Sill (threshold) - value which the variogram model accepts in a point of range of influence (value on axis y) a minus a nugget. The sill and range of modelling function influence curvature of a created surface.

Nugget - value of a variogram for pairs of points the distance between which is equal to zero. Theoretically for the same points the value of a variogram should be equal to zero (see the formula). However on infinitesimal distances the difference between measurements often does not tend to zero. This fact is called the nugget effect.  

Nugget effect can be attributed to measurement errors or the presence of the natural factors, allowing the emergence of the unexpected appearance of emission on distances smaller than the sampling interval (or at the expense of both phenomena).

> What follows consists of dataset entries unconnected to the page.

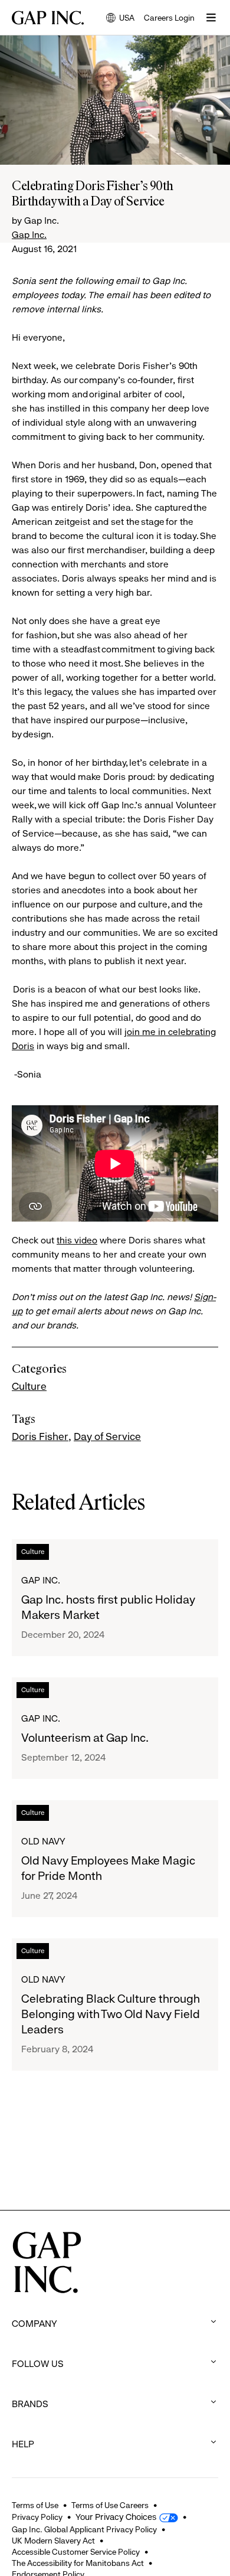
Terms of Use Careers (110, 2505)
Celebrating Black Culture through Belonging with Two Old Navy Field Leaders (110, 2014)
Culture (29, 1386)
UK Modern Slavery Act (53, 2540)
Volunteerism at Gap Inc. (85, 1738)
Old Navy (43, 1841)
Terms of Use (35, 2505)
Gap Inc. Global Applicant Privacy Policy (84, 2529)
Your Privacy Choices (115, 2517)
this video (77, 1240)
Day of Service (107, 1436)
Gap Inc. (29, 234)
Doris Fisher (40, 1436)
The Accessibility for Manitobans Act (78, 2563)
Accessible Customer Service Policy (76, 2552)
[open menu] (211, 18)
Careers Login (169, 17)
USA (120, 18)
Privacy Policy (37, 2517)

Usually value of a nugget is accepted equal to zero. In this case the height of the constructed surface on the control points is equal to height of these points.

In cases where the curve explicitly tries to cross the vertical axis of the graph above zero, it is possible to set nonzero value of a nugget. In this case, the surface will not reach in the height to the control points (the surface will be smoothed in the vicinity of reference points). And smoothing of a control point is greater than more this point differs from neighbours. Therefore use of a nonzero nugget actually allows to execute construction of a surface with an exception of the measurement errors of the modelled characteristic on control points.  

Any of three parameters can be calculated automatically or entered manually. After parameter change the redraw of the graph is made. Changing manually parameters, it is possible to achieve the best approximation of the model's graph in the desired area.

After selecting the parameters of model the launch of building a matrix is performed by pressing the Build button.